Splunk Search

How to write a regular expression to extract this field from my sample sysmon log?

kinkster
Explorer

I am cannot quite get the regex working that I am looking for. I want to extract AcroRd32.exe

Here is the sample text.

<Data Name='ProcessId'>12784</Data>
<Data Name='Image'>C:\Program Files (x86)\Adobe\Reader 11.0\Reader\AcroRd32.exe</Data>
<Data Name='CurrentDirectory'>C:\Users\abcv\AppData\Local\Microsoft\Windows\Temporary Internet Files\</Data>
<Data Name='TerminalSessionId'>1</Data><Data Name='IntegrityLevel'>Low</Data>

(?s)'Image'(?P[^<]+)
This pulls out this

'Image'>C:\Program Files (x86)\Adobe\Reader 11.0\Reader\AcroRd32.exe

Working with this text now

'Image'>C:\Program Files (x86)\Adobe\Reader 11.0\Reader\AcroRd32.exe

This regex pulls out what I want
[^\\]+$
AcroRd32.exe

I need to put this together or do the regex God's have a better way?

0 Karma
1 Solution

woodcock
Esteemed Legend

Like this:

REGEX = (^|[\r\n])<Data Name='(.*?)'>(.*?)<\/Data>
FORMAT = $1::$2

And then you use the other answers on field=Image

View solution in original post

0 Karma

horsefez
SplunkTrust
SplunkTrust

Hi kinkster,

I have another solution for the regular expression you asked for.

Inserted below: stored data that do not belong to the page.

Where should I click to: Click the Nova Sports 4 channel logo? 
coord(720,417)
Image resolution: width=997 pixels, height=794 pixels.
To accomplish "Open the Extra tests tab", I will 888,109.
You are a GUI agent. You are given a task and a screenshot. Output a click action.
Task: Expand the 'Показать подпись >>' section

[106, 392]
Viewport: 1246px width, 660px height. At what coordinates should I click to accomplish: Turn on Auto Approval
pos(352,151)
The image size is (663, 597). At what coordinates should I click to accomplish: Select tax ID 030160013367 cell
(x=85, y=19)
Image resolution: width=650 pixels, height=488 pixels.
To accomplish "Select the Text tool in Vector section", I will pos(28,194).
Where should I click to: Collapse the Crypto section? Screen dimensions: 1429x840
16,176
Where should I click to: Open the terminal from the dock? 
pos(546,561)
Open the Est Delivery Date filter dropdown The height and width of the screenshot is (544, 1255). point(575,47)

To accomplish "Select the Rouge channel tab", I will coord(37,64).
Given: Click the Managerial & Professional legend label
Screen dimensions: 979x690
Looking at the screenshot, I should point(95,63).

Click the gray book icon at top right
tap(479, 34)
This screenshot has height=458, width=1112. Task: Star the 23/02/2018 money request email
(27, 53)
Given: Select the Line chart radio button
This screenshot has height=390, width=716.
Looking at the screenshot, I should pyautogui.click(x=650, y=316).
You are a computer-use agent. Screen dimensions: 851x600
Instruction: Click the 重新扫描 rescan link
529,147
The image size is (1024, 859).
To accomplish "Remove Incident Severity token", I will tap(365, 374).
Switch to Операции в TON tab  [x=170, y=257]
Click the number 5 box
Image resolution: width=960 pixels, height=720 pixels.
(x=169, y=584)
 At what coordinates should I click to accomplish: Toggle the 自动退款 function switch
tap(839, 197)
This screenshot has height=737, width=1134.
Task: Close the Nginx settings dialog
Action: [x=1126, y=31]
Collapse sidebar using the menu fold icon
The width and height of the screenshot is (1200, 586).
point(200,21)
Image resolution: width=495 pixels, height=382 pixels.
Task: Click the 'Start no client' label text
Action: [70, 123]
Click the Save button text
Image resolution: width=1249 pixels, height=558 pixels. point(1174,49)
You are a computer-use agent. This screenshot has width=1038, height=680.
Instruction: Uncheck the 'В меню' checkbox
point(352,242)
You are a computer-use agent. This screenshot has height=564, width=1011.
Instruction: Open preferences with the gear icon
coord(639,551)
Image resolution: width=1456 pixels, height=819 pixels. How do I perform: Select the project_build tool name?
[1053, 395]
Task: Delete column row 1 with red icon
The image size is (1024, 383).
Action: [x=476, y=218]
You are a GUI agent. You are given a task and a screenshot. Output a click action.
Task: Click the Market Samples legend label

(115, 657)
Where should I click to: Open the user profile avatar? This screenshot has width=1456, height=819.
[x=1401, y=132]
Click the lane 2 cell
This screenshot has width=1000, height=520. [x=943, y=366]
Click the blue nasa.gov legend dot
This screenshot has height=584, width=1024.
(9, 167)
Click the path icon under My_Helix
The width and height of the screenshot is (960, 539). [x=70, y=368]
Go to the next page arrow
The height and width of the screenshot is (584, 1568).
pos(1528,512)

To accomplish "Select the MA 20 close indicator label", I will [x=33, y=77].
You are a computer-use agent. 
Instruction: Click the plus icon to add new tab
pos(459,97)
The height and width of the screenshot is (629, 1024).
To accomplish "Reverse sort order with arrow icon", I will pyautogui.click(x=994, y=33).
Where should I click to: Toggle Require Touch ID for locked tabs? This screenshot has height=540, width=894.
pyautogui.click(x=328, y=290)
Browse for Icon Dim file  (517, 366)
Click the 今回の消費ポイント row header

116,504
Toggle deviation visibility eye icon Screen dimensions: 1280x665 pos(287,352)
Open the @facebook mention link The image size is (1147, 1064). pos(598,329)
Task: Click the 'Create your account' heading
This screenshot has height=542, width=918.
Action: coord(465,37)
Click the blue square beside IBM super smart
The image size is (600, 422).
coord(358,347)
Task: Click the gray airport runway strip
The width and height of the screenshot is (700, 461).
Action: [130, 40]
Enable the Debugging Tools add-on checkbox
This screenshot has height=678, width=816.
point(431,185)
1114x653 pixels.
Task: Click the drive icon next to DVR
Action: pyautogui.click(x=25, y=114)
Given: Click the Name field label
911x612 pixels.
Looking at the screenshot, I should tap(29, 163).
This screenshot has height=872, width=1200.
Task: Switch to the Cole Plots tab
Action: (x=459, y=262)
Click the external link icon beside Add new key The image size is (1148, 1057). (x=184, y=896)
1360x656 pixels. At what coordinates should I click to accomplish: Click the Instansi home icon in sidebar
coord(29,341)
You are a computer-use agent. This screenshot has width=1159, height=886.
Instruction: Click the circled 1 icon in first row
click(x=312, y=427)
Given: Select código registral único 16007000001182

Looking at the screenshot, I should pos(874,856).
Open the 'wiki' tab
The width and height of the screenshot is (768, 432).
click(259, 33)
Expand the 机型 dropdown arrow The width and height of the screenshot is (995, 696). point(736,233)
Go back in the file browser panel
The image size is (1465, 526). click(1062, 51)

(?=\'Image\').+\\(?<program>[^\<]+)(?=\<\/Data\>$)

https://regex101.com/r/Y0hINA/2

PS: Please don't forget to upvote and click accept as woodcock already said, thx!

0 Karma

woodcock
Esteemed Legend

Like this:

REGEX = (^|[\r\n])<Data Name='(.*?)'>(.*?)<\/Data>
FORMAT = $1::$2

And then you use the other answers on field=Image

0 Karma

dstaulcu
Builder

Check out the add-on for Microsoft Sysmon. This app includes field extractions such as the above as well as some helpful workflow actions. If you have a LOT of computers pushing sysmon data you may want to consider creation of an accelerated data model.

0 Karma

mwk1000
Path Finder

Generally as a safety practice I would replace the use of lazy .*? with a negative character class [^>] and a possessive quantifier ++ or (?>...) when you can. It's quite common syntax in Splunk configs because of the elimination of backtracking and performance boost. Splunk has the potential to apply your regex to huge numbers of events that will NOT match and this will speed up the failures. ( Speed up the matches as well )

0 Karma

kinkster
Explorer

I do have the the latest TA for sysmon. The TA does extract out the CurrentDirectory for instance but nothing for the Image filename. I can look at the TA and see if that helps. Great idea on the accelerated data model. I will take a look.

0 Karma

dstaulcu
Builder

The app should extract the file name of the Image as "process".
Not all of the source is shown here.